• Aim of the exercise
Wherever the string "search" appears in the listing, copy that line.

• Input
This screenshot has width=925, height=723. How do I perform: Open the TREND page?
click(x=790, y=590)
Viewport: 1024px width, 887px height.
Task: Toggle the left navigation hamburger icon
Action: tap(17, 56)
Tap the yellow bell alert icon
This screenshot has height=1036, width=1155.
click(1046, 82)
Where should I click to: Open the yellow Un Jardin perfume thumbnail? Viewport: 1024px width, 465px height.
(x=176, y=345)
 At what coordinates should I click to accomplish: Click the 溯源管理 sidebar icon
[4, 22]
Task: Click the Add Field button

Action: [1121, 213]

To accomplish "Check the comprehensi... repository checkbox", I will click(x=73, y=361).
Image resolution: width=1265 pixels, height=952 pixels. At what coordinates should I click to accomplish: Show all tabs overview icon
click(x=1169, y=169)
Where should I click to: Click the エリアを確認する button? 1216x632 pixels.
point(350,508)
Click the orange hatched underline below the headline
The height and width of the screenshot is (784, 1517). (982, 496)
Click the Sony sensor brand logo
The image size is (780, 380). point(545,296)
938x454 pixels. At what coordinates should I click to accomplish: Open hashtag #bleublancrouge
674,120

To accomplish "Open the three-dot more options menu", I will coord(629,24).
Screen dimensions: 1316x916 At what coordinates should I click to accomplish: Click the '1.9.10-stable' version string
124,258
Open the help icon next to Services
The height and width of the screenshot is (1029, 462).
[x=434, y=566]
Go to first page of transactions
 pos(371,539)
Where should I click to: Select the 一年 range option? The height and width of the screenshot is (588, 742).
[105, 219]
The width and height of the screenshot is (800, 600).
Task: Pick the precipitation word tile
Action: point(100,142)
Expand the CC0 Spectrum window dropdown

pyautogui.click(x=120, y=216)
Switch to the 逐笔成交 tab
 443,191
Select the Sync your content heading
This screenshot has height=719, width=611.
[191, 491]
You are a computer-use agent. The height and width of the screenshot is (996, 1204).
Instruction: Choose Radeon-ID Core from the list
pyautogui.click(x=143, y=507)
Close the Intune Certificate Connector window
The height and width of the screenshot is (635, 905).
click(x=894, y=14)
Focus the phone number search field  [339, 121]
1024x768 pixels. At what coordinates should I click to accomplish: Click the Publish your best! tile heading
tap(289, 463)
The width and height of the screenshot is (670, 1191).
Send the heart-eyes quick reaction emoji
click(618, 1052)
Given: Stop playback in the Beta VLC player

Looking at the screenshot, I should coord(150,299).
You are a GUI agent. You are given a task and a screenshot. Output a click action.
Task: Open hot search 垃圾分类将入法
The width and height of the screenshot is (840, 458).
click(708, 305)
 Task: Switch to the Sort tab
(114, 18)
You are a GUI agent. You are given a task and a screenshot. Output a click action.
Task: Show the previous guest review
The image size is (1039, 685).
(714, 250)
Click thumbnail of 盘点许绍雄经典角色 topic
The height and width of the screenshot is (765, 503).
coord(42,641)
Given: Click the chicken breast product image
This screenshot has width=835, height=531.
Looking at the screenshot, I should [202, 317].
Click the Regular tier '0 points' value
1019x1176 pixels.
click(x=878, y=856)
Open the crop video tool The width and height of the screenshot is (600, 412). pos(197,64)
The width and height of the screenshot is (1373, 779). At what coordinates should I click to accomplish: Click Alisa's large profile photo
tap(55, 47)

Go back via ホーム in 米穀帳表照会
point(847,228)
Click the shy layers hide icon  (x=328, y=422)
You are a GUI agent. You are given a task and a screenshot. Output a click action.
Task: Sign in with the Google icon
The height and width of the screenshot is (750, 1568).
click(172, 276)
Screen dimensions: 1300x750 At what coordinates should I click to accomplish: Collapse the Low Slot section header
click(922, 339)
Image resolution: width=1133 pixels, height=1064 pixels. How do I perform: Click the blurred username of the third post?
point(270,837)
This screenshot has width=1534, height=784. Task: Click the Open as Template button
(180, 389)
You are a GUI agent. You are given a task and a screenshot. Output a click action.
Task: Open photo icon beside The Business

• Answer to the problem
Focus the phone number search field  [339, 121]
Task: Open hot search 垃圾分类将入法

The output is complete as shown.